The genus name Parkinsonia honors the English botanist John Parkinson (1567–1650), while the species Latin name aculeata refers to the thorny stem of this plant.
The name "Jerusalem thorn" stems from a mistranslation of the Spanish/Portuguese word girasol ('turning toward the sun').
Parkinsonia aculeata may be a spiny shrub or a small tree. It grows 2 to 8 m (6.6 to 26.2 ft) high, with a maximum height of 10 metres (33 ft). Palo verde may have single or multiple stems and many branches with pendulous leaves.
The branches grow double or triple sharp spines at the axils of the leaves. The flowers are yellow-orange and fragrant, 20 mm (0.79 in) in diameter. The flowering period is in the middle months of spring (March–April or September–October). The flowers are pollinated by bees. The fruit is a seedpod, leathery in appearance, light brown when mature.
P. aculeata is a major invasive species in Australia, as it is listed as a Weed of National Significance and is ranked as Australia's worst weed. It is also a major problem in parts of tropical Africa, Hawaii, and other Islands in the Pacific Ocean.
P. aculeata is native to the southwestern United States and northern Mexico south to Galapagos Islands and northern Argentina. It has been introduced in Africa, Australia, India, Pakistan and Spain.
Parkinsonia aculeata has a high tolerance to drought, simply attaining shorter stature.
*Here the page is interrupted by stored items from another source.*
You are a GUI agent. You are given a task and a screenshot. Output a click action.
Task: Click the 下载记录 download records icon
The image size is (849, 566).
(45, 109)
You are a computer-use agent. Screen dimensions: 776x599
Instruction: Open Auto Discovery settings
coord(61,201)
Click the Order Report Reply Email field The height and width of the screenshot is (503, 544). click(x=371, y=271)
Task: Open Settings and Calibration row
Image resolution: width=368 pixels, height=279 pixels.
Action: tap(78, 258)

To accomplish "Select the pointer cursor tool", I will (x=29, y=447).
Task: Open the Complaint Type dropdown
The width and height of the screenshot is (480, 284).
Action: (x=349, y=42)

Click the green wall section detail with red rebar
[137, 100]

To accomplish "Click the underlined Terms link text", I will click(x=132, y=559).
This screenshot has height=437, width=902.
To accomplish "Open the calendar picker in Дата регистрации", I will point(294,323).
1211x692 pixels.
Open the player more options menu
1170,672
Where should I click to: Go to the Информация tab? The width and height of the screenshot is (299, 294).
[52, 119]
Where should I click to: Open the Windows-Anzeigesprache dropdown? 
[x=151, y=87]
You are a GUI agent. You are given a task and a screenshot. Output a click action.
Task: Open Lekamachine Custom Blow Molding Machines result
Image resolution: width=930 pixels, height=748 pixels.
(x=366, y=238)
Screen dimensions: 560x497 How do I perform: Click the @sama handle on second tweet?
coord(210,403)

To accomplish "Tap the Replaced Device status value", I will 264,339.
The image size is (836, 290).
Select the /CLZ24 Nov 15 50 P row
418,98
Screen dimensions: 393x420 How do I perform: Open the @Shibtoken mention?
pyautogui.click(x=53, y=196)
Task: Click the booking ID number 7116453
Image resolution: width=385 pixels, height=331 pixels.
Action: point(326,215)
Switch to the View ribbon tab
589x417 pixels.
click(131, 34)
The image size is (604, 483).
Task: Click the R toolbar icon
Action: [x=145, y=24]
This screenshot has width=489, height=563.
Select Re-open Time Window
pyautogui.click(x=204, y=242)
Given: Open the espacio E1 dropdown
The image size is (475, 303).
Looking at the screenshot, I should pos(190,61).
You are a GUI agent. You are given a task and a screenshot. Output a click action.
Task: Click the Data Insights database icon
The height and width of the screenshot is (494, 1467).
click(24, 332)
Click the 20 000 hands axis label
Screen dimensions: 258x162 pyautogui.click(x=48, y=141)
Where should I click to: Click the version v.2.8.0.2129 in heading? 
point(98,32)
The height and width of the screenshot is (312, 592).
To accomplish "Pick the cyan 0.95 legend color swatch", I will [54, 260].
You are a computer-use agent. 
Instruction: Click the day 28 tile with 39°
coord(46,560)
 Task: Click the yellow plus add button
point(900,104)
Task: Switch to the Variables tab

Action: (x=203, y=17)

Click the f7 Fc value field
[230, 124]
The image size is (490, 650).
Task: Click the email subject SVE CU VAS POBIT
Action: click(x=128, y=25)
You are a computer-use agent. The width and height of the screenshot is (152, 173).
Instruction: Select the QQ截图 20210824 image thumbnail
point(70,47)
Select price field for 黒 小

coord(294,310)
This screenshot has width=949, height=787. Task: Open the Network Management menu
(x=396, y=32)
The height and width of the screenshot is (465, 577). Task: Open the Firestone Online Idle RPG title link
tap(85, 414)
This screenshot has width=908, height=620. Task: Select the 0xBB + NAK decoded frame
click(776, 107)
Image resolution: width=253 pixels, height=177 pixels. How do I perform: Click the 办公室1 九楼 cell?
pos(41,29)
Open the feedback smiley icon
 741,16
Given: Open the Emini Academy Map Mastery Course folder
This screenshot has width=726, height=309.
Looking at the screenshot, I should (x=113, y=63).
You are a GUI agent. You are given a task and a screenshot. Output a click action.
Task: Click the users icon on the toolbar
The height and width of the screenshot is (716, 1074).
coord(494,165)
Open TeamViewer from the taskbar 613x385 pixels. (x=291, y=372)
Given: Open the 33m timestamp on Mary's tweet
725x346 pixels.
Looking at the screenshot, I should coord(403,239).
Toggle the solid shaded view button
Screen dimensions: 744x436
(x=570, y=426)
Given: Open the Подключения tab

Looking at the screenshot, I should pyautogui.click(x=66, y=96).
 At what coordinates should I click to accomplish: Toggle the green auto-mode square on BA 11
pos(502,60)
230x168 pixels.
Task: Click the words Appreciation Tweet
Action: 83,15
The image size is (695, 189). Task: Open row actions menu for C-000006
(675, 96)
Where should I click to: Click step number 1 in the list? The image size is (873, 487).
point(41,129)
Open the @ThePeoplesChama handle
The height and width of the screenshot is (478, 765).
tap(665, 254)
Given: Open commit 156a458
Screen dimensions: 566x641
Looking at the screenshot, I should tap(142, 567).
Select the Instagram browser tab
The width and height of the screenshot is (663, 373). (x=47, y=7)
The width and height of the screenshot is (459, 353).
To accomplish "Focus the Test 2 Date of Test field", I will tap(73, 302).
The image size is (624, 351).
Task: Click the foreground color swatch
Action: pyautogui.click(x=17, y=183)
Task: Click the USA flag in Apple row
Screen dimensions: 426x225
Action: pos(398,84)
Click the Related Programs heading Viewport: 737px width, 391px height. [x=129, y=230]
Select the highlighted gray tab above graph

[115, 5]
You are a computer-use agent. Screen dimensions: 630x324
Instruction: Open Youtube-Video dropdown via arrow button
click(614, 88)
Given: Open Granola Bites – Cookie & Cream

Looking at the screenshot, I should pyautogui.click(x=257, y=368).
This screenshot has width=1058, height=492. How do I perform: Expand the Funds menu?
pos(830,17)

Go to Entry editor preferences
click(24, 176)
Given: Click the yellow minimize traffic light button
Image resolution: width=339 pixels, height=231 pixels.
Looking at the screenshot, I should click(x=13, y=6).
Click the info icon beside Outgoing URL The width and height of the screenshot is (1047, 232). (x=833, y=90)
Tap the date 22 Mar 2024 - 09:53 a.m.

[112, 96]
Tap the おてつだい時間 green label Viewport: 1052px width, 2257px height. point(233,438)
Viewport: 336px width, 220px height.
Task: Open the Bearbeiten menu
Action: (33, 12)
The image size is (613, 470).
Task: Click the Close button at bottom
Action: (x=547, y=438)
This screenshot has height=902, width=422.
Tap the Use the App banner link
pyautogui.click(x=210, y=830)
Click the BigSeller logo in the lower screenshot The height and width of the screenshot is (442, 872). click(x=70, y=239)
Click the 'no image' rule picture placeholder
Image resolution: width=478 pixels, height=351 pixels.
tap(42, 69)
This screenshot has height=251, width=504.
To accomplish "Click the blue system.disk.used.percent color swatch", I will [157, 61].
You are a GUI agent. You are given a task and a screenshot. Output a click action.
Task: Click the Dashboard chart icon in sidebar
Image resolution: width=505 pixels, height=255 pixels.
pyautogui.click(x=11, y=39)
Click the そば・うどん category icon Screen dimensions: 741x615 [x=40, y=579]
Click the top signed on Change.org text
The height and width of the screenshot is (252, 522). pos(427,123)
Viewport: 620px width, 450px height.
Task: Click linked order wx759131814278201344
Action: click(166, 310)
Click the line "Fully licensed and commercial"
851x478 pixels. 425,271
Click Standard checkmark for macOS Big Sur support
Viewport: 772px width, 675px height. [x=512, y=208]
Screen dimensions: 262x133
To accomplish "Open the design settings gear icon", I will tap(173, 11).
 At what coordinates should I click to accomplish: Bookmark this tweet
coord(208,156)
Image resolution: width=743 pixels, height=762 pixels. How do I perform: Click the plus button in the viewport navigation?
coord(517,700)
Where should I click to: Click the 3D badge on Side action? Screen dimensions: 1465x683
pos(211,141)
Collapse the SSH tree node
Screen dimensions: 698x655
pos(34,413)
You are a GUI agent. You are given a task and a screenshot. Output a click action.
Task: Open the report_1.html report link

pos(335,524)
In moist and humus-rich environments it becomes a taller, spreading shade tree. This plant prefers a full sun exposure, but can grow on a wide range of dry soils (sand dunes, clay, alkaline and chalky soils, etc.), at an altitude of 0–1,500 metres (0–4,921 ft) above sea level.
Parkinsonia aculeata has a hard seedcoat and benefits from scarification before sowing to speed up germination. This can usually be done by pouring a small amount of nearly boiling water on the seeds (being careful not to cook them!) and then soaking them for 12 - 24 hours in warm water. By this time they should have imbibed moisture and swollen - if they have not, then carefully make a nick in the seedcoat (being careful not to damage the embryo) and soak for a further 12 hours before sowing. Sow the seed in a sunny position in a nursery seedbed or in individual containers. A high germination rate can be expected, with the seed sprouting within 8 - 16 days. The plants should be ready to plant out 8 - 10 months later.